#### Exercise requirements
Nothing but an exact repeat of the data, with pictures removed, belongs in the answer.

(Pixel coordinate grounding data)
=== Section Start ===
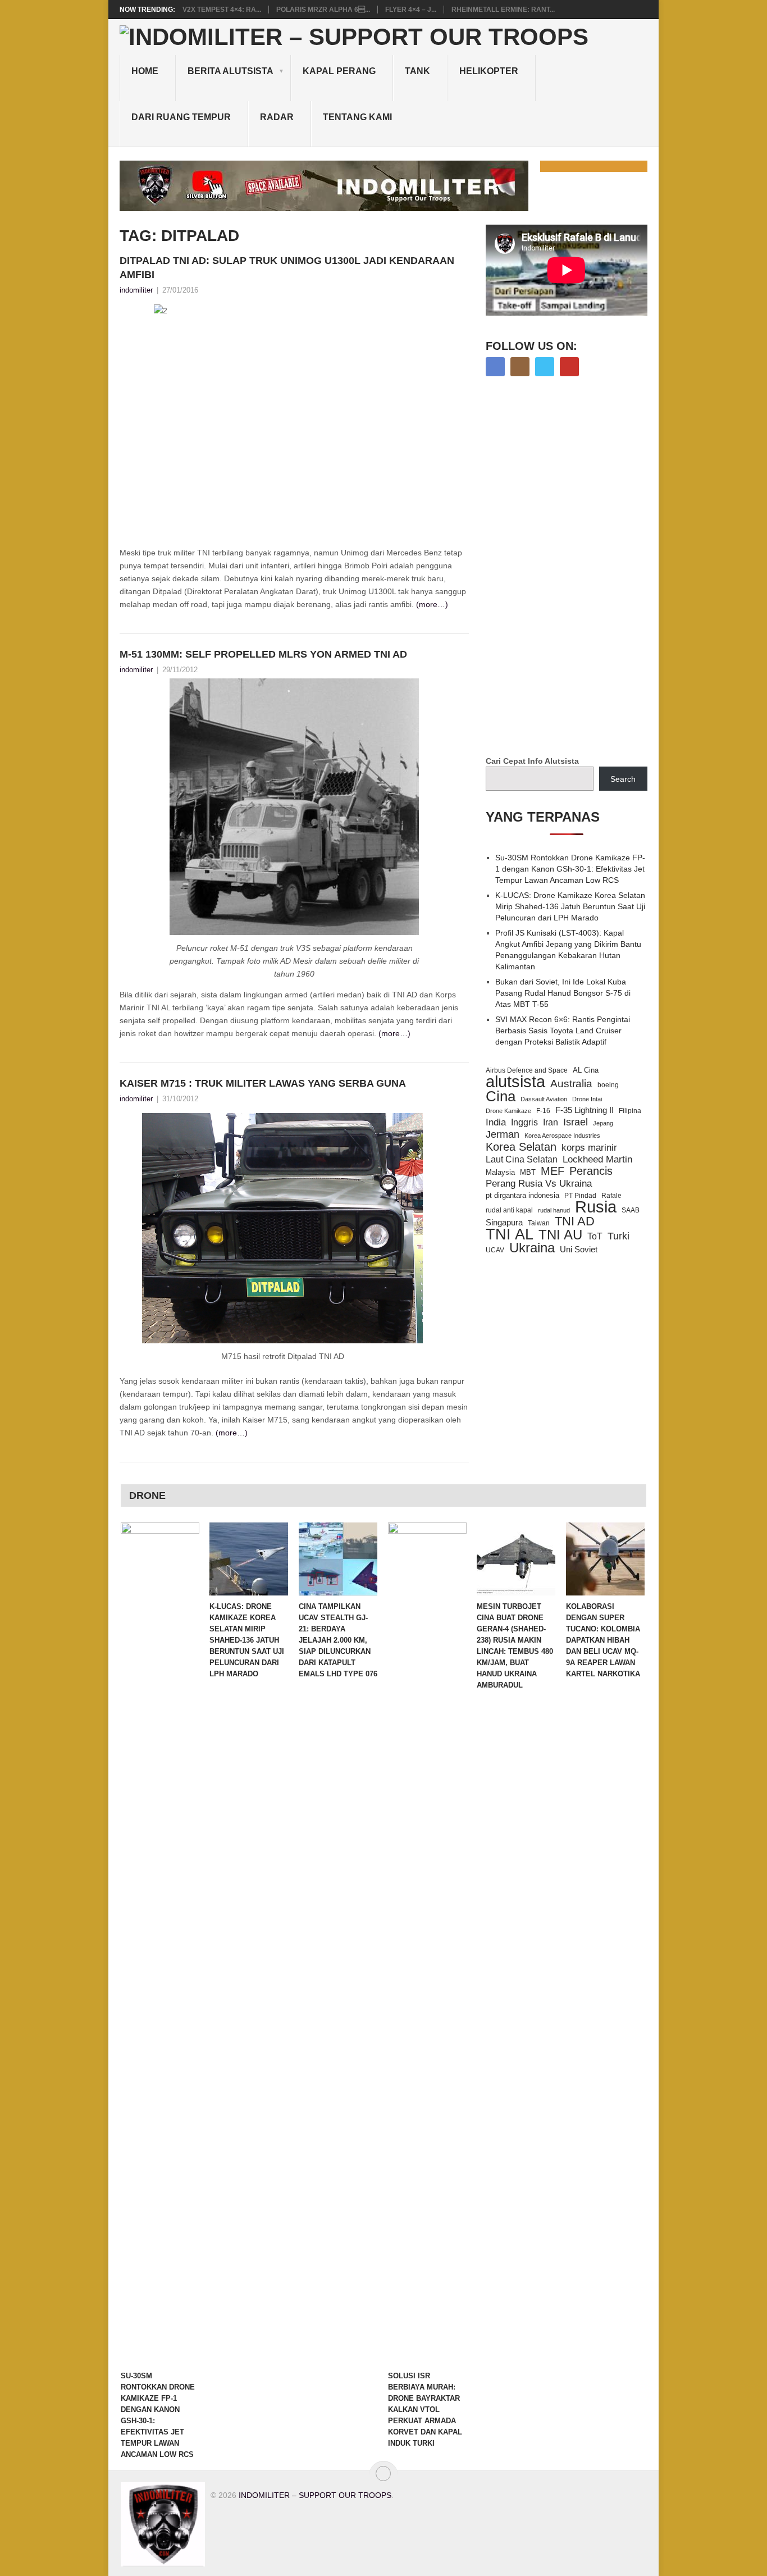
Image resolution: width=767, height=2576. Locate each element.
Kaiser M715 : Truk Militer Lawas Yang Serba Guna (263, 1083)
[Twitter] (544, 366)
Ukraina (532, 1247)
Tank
=== Section End ===
#### Response to the task
Image resolution: width=767, height=2576. Locate each element.
Kaiser M715 : Truk Militer Lawas Yang Serba Guna (263, 1083)
[Twitter] (544, 366)
Ukraina (532, 1247)
Tank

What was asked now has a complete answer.